How did you do with the Fairytale Challenge? Did you find some you and your children liked? If you started this challenge back around Valentine’s Day, you’re probably ready to move on, but there are just so many different variations in this genre, I wanted to give plenty of time for exploration. If you haven’t had a chance, just jump in and do it now.
Here are a few more recommendations. I think having one compilation or anthology is a great idea for ease and variety, and they usually tend toward a specific age level.
Yummy by Lucy Cousins is particularly good for older toddlers and preschoolers because of the simple retellings and bright illustrations, but be warned that Cousins doesn’t shy away from the typical fairytale violence. The other three shown here are better for elementary aged children; there are less illustrations and longer retellings.
As with all books you read with your children, you want to preview the text/illustrations before reading, so that you know if there is something coming in the text that you don’t think your child can handle. I think fairytales, wonderful as they are, call for a little vigilance because, as we all know, fairytales can be sometimes creepy, gory and/or disturbing, depending on the author’s retelling. At the same time, remember that children like the idea of good and evil being very clearly defined, as it makes it easier to understand the consequences (death, punishment) of evil.
Here are a couple other collections (above). Tomie dePaola’s Favorite Nursery Tales is great for toddlers and preschoolers. If you like your fairytales a little tamer for your younger ones (understandable), this one fits the bill, but it’s still a wonderful collection with his classic illustrations. A Handful of Beans by Jeanne and William Steig is a great little collection of 6 tales that works best for elementary age children. Both of these have plenty to offer for both boys and girls, too.
One more book I want to share with you is Glass Slipper, Gold Sandal: A Worldwide Cinderella, by Paul Fleischman and Julie Paschkis.
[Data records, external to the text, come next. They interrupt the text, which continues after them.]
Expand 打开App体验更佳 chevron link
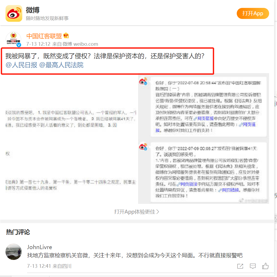The image size is (277, 277). (137, 212)
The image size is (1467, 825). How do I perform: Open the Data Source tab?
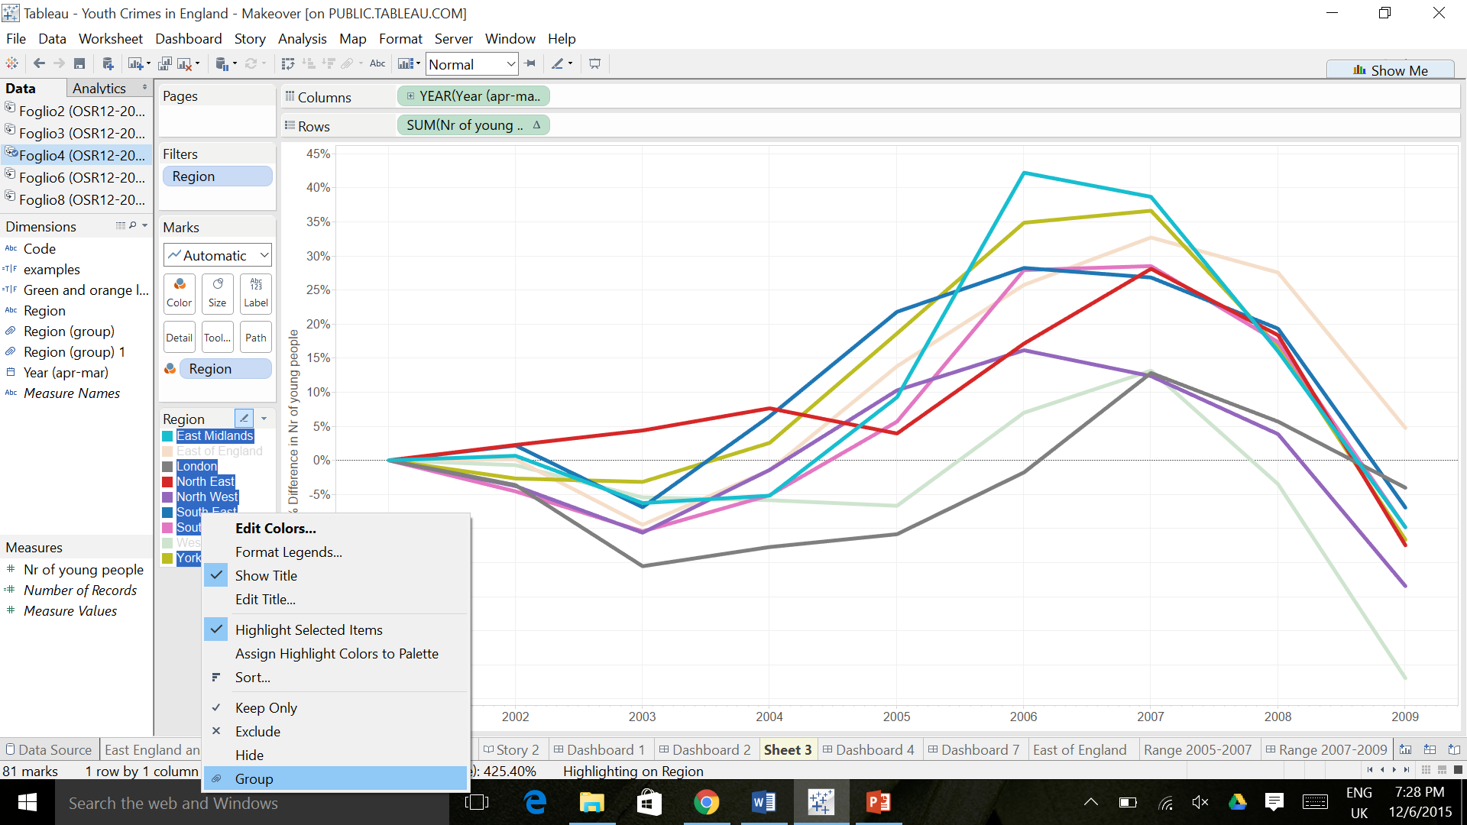tap(48, 750)
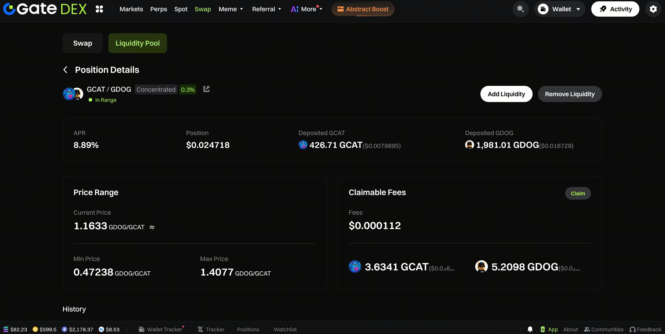The width and height of the screenshot is (665, 334).
Task: Open the pool external link icon
Action: tap(206, 89)
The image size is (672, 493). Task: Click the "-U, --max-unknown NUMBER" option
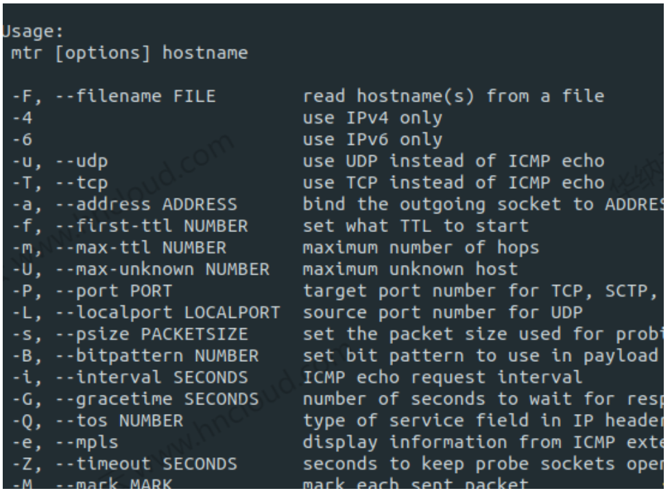click(x=139, y=269)
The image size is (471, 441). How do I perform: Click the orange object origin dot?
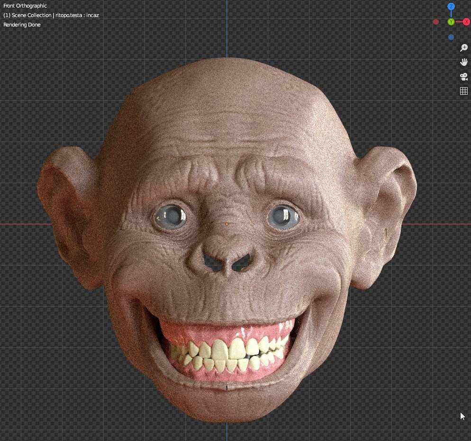tap(227, 224)
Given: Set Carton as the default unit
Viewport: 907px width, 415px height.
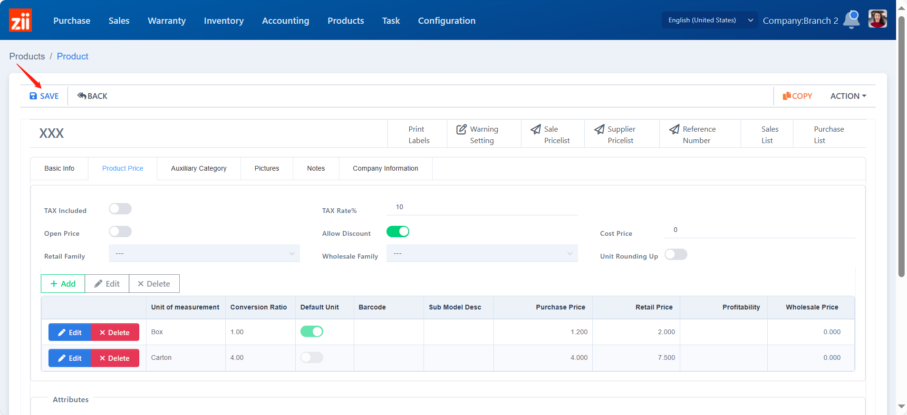Looking at the screenshot, I should pyautogui.click(x=312, y=357).
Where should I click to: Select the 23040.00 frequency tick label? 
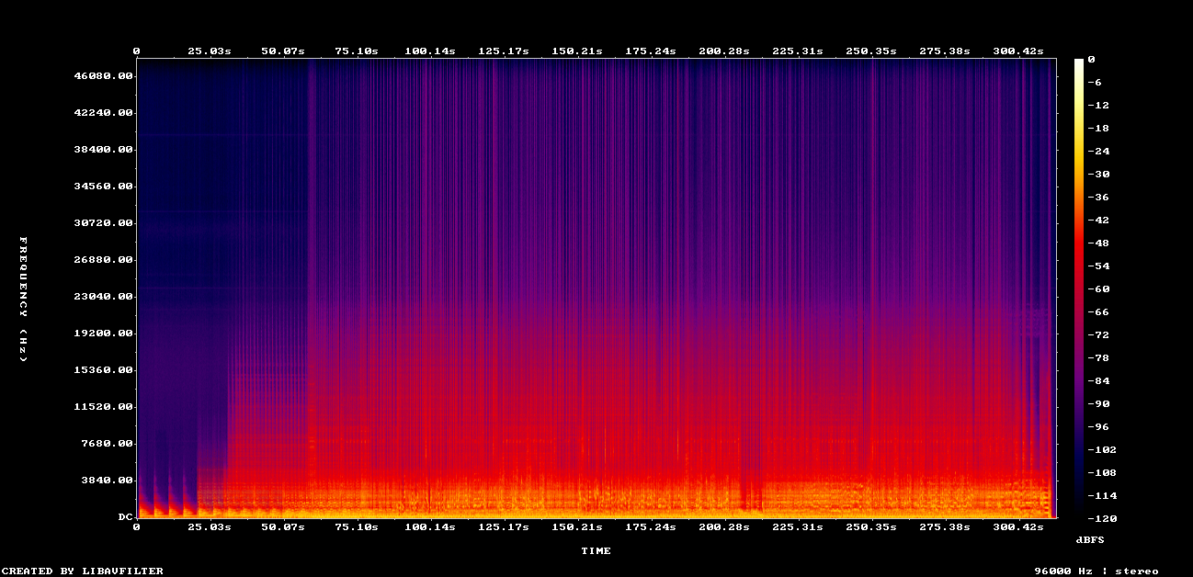tap(108, 297)
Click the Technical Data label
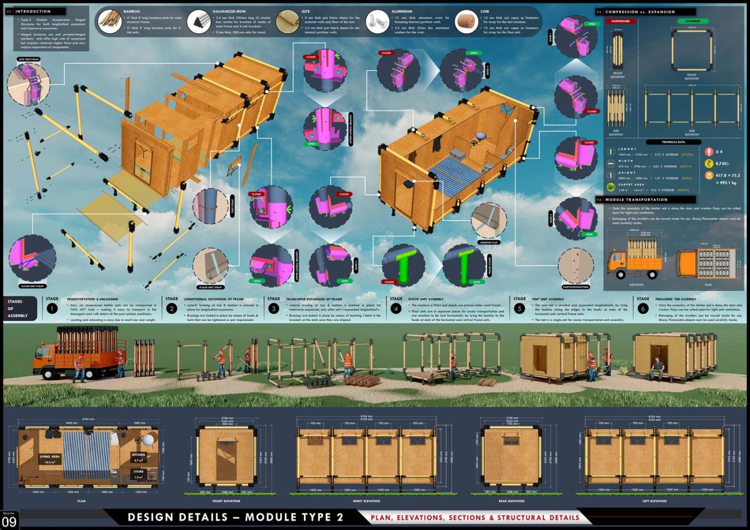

This is such a neat book–you NEED to check it out, especially for your older children (1st grade and up, for sure). In this, Fleischman combines many variations of the Cinderella story from across the world into one book, and Paschkis illustrates in ways that represent the different cultures being represented. It is so interesting and is guaranteed to make you and your children want to learn more about the various versions of this timeless story!
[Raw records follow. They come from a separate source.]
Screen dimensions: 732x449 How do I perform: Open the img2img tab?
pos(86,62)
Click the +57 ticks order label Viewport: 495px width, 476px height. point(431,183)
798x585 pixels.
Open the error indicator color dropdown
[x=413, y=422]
I will issue a new challenge next week, so in the meantime, if there were any fairytales you intended to try and didn’t, go to it! On a personal note, I’ve been happily busy with a project through my son’s elementary school. Do you know what this thing is?
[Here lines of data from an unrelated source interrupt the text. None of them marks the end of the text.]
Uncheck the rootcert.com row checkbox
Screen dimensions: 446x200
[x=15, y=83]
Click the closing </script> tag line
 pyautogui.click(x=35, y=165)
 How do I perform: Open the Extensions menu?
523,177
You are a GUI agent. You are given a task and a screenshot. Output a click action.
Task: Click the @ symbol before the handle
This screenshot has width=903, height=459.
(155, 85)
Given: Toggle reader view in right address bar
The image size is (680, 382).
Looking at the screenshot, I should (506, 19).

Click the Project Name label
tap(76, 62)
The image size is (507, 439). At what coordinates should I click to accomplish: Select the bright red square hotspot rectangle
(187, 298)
Ever since I heard about Little Free Libraries a few years ago, I have wanted one in my neighborhood. They are just a simple way to get good books into the hands of families in the community. You take a book, and leave a book for someone else. Now we have one in front of my son’s school, and I am so privileged to be the steward (which just means I help keep books in it and take care of the structure itself). If you’re interested in getting one in your community, you can learn more about it at http://www.littlefreelibrary.org.
We are so excited about it! You can also check on their website to see if there are any existing Little Free Libraries near you.
Okay, now go check out a fairytale collection, maybe even buy one; you won’t regret it. I got my Tomie dePaola collection (from above) for probably $3 at a consignment sale (I always go to the book section, go figure), and my Random House Book of Fairy Tales (from the first picture) I got at a local used book warehouse for FIFTY CENTS (I still can’t believe that one).